11 thoughts on “My Personal Middle Earth – NaNoWriMo Day 13

  1. I had a couple of tough writing days. Forced myself to BIC and now I’m feeling that enthusiasm again. Realizing and accepting that there is always going to be difficult moments during any WIP is one of the best lessons I’ve learned in the last year.


  2. Good for you, Tasha! It’s hard slogging through those moments when even cleaning out the cat box sounds like a better idea. I have to keep reminding myself of that Henry Miller quote:

    Back of every creation, supporting it like an arch, is faith. Enthusiasm is nothing: it comes and goes. But if one believes, then miracles occur.
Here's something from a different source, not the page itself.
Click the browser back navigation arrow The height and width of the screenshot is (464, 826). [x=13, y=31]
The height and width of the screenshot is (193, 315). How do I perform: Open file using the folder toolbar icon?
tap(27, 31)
    particularly the “enthusiasm is nothing, it comes and goes” part. If it’s just a thorny scene that resists being written, sometimes I skip ahead to another scene that’s ready and come back to the problem child later.


  3. Oh, what a great quote! And it’s so true about enthusiasm coming and going. A couple of years ago, I was the typical amateur writer who waited to be “in the mood” to write. It is that faith, that discipline of BIC that makes a world of difference.


  4. DD and Gypsyscarlett — your comments are pure serendipity! I was just ruminating that my word count is nowhere near what it should be, but the discipline of sitting every day has made it more real that anything I’ve ever tried in the past. I haven’t gone back and re-read anything I’ve written so maybe I’m kidding myself, but something is happening to me. It’s been a great experience in a whole mess of ways. Thanks again for opening up the idea for me.

    (but I don’t know what BIC means… “being in character?” or “butt in chair?”


  5. Hiya Rosie!

    I am so glad you’re enjoying trying your hand at this. I know it changed my writing habits, and my attitude about my writing, forever. It quit being “someday” and became “everyday!” Don’t take the time to re-read anything unless you have to (like if you forgot if your characters are outdoors or indoors, or which continent they’re on 😉 ) There’s plenty of time for that later, after you get the words down.

    I usually say PBIC (Plant Butt In Chair). 🙂

    I missed the weekly write-in today, still feeling ‘puny’ as my friend Diane used to say. Have to try to make up the word count on my own.


  6. I love the imagery of the journey. I’m behind too but I’m really enjoying the writing and where the book is taking me. Which is to places I hadn’t even imagined. I’m so glad you are enjoying it too. 🙂

    I have to say the first time I did NaNo it really changed things for me writing-wise. I knew I could not only write (and do it while working full-time) but I could get 50,000 words done in a month. Before then I had been pretty much meaning to write but not really settling down to do it.

    I don’t always shoot for 50,000 a month in my non-NaNo writing but I know I can do it because I did it. Twice!

    I may not make it this year but I feel pretty confident I’ll have a good, solid draft I can work with in December and beyond.

    Write on!


  7. Excellent, Jenna. With everything else you’ve got going on I’m amazed that you even took on the challenge of NaNo this year. I guess it’s true what they say about the busier you are, the more you CAN get done 🙂

    I don’t know about the rest of you folks, but I find it a little demoralizing when I see there are people who hit 50K over this past weekend. 😦 I feel like I’m hitting the skids here, barely got 1000 words yesterday. And yes, I’ve been under the weather, but NaNo waits for no virus.


    1. Maybe I’m saying this to justify my own scanty word count, but I always tell my students that there’s no point in competing with anybody but yourself. I love the fact that NaNo’s proposed 50K makes it real for all of us, but who’s to say that 1,000 words for you, with a FT job and a chest cold, isn’t actually more impressive than somebody with a part-time job, or a tiny short commute, feeling fit and healthy, cranking out 50K already? You’re both supa-real, and as I’ve said in the past, it’s all valid and it all matters. Go on with your bad self, Buddy!


      1. Good advice. The dash to the 50K line is fun, but you’re right, we only compete against ourselves. I’m doing better than last year already, so that’s some success right there. And I’m still in the game this year! I think it was right around the mid-point last year that I did the crash-n-burn maneuver.